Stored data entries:
%%

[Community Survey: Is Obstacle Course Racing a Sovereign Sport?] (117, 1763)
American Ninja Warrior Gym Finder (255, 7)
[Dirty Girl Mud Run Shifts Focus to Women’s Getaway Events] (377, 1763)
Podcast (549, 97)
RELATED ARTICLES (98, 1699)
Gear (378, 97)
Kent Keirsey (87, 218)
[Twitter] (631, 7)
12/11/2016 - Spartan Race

%%

> [About this task] Recopy the entries above exactly, with every line included.

> [Answer to this task]
[Community Survey: Is Obstacle Course Racing a Sovereign Sport?] (117, 1763)
American Ninja Warrior Gym Finder (255, 7)
[Dirty Girl Mud Run Shifts Focus to Women’s Getaway Events] (377, 1763)
Podcast (549, 97)
RELATED ARTICLES (98, 1699)
Gear (378, 97)
Kent Keirsey (87, 218)
[Twitter] (631, 7)
12/11/2016 - Spartan Race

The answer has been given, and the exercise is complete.